A physical examination and medical history are generally not enough to distinguish between infectious and non-infectious bursitis; aspiration of the bursal fluid is often required for this, along with a cell culture and Gram stain of the aspirated fluid. Septic prepatellar bursitis may be diagnosed if the fluid is found to have a neutrophil count above 1500 per microliter, a threshold significantly lower than that of septic arthritis (50,000 cells per microliter). A tuberculosis infection can be confirmed using a radiograph of the knee and urinalysis.

Prevention

It is possible to prevent the onset of prepatellar bursitis, or prevent the symptoms from worsening, by avoiding trauma to the knee or frequent kneeling. Protective knee pads can also help prevent prepatellar bursitis for those whose professions require frequent kneeling and for athletes who play contact sports, such as American football, basketball, and wrestling.

Treatment

Non-septic prepatellar bursitis can be treated with rest, the application of ice to the affected area, and anti-inflammatory drugs, particularly ibuprofen. Elevation of the affected leg during rest may also expedite the recovery process. Severe cases may require fine-needle aspiration of the bursa fluid, sometimes coupled with cortisone injections. However, some studies have shown that steroid injections may not be an effective treatment option. After the bursitis has been treated, rehabilitative exercise may help improve joint mechanics and reduce chronic pain.

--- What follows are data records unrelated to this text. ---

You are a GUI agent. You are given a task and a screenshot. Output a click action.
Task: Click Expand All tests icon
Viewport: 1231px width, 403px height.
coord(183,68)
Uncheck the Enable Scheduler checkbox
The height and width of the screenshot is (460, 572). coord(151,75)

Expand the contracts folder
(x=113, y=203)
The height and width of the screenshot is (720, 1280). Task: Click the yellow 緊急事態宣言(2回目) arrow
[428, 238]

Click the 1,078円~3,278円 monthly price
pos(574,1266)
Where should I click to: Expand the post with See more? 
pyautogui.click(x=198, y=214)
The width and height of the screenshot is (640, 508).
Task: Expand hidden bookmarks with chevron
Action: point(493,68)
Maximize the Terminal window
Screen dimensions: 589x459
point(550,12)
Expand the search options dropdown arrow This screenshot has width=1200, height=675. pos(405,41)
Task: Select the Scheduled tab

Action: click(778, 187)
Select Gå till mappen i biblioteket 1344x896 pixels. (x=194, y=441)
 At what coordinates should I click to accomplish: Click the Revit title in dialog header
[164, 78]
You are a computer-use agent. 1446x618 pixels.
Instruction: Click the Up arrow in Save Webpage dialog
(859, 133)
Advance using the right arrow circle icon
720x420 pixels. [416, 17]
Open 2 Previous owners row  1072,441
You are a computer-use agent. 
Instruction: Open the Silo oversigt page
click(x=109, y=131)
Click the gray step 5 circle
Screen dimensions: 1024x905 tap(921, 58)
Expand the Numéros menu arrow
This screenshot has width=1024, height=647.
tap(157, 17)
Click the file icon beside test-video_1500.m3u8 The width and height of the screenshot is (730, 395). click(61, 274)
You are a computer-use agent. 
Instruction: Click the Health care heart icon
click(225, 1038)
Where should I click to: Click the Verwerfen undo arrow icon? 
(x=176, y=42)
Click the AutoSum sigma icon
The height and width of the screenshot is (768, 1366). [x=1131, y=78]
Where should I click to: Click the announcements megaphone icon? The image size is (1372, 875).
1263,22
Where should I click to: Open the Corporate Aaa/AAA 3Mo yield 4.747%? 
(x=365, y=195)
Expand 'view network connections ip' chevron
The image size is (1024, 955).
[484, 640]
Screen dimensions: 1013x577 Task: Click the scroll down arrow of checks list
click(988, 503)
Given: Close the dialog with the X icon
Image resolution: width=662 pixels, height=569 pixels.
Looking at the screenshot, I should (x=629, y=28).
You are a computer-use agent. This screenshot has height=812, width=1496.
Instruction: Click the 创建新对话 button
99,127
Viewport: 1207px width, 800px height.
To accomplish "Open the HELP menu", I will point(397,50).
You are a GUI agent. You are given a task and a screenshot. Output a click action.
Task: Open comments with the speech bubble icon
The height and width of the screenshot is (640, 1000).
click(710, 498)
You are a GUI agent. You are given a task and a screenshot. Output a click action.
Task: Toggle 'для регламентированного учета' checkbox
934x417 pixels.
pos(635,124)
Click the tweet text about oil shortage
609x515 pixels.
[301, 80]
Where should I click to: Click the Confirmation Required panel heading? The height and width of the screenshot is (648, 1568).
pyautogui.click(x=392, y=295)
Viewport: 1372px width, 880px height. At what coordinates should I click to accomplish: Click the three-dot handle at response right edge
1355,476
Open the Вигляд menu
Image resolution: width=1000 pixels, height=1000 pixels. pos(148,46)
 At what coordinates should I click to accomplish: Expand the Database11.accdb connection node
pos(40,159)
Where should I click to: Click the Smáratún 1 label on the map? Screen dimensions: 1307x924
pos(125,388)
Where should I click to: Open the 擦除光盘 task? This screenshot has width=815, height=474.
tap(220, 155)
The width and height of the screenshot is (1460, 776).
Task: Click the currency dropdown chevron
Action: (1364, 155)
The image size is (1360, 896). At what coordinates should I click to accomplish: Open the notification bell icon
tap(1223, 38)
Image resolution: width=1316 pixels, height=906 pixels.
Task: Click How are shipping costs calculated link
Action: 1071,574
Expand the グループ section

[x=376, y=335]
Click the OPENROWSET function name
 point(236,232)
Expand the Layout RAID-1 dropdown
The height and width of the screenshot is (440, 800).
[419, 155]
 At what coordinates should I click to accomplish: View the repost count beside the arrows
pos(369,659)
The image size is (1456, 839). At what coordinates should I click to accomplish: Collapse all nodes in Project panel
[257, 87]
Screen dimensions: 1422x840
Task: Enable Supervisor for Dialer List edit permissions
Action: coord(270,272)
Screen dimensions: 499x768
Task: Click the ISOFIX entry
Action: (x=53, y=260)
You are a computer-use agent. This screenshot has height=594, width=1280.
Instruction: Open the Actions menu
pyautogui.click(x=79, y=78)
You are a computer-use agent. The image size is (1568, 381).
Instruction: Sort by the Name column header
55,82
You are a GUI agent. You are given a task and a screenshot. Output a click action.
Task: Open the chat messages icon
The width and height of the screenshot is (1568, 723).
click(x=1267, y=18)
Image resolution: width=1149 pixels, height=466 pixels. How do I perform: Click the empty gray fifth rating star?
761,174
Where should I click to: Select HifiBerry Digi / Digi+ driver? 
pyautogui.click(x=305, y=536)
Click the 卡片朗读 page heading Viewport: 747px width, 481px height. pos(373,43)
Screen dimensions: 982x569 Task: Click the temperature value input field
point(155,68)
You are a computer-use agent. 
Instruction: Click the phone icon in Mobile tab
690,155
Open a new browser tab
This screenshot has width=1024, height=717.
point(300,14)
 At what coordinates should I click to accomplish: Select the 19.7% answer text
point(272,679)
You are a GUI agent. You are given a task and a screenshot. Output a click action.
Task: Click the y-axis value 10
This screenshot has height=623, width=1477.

Opinions vary as to which treatment options are most effective for septic prepatellar bursitis. McAfee and Smith recommend a course of oral antibiotics, usually oxacillin sodium or cephradine, and assert that surgery and drainage are unnecessary. Wilson-MacDonald argues that oral antibiotics are "inadequate", and recommends intravenous antibiotics for managing the infection. Some authors suggest surgical irrigation of the bursa by means of a subcutaneous tube. Others suggest that bursectomy may be necessary for intractable cases; the operation is an outpatient procedure that can be performed in less than half an hour.

Epidemiology

The various nicknames associated with prepatellar bursitis arise from the fact that it commonly occurs among those individuals whose professions require frequent kneeling, such as carpenters, carpet layers, gardeners, housemaids, mechanics, miners, plumbers, and roofers. The exact incidence of the condition is not known; it is difficult to estimate because only severe septic cases require hospital admission, and mild non-septic cases generally go unreported. Prepatellar bursitis is more common among males than females. It affects all age groups, but is more likely to be septic when it occurs in children.